I have to confess that I’ve been a bit remiss on the gaming side of things.  Since finishing “Uncharted 3” in the run up to Christmas, my time has been monopolised by other things.  This is partly by choice, as I decided to throw some of my energies into reading through the growing stack of novels by my bedside before they formed some kind of sentient, gaudy covered Jenga-like tower of my undoing.

I’ll get to that in a post later this week – blame GoodReads.com and the Sword and Laser podcast for getting me hooked on books anew – but I want to touch on a game demo which reeled me in like a conga eel at the weekend.  I’m talking about the latest action/RPG from EA, Big Huge Games and 38 Studios, “Kingdoms of Amalur: Reckoning”.

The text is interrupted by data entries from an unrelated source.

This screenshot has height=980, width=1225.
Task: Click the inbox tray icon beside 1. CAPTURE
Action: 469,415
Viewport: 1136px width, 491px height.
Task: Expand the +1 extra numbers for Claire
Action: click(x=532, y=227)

If you’re currently neck-deep in your “Skyrim” quest lines, I’m not sure that you’ll find a great deal in the “Amalur” demo to drag you away from your Dragonborn adventures but if you’ve skipped “Skyrim” – and, believe it or not, there are people who haven’t set foot in that epic digital realm – it’s entirely possible that this hybrid fantasy adventure might be your particular flagon of Elven Ale.

For one thing, it’s inevitably a more directed experience, at least in the demo portion that I’ve played.   You watch some cut scene action, create a character and go on a extended tuition of combat, mechanics and get some back story thrown in.  It’s not an earth-shattering approach to the genre, but it is nicely assured and seems to be a slightly better job of chucking you into a single-player action fantasy setting than EA’s “Dragon Age 2” did in 2011.

As is so often the case for me, I’ve gone for the female Elf archetype and played through the demo focusing on combat as much as any of the other talents which you can level up.  And the combat, at least in this vertical slice of game, is accessible, fun and makes you feel like you can mix things up to suit your style until you have the measure of the enemies being pitted against you.

Dodge about a bit, hit some poor unfortunate lackey with arrows from a distance, dash back in and lay waste with your short blades – it’s often so tough to get this stuff right in games, but on the evidence of this demo, if “Amalur” gets something dead on, it’s the fighting.  Boding well for the full retail release, I’m saying.

The settings are fun, the meta-game collection aspects are well integrated and the conversation system is accessible to anybody who’s picked up and played “Mass Effect” in this console generation.   That comparison alone may suggest to whether you want to play it or not, but I’m enjoying what I’ve played of this game and might be reorganizing my time to give this game some attention once it comes out on the 10th of February in the UK.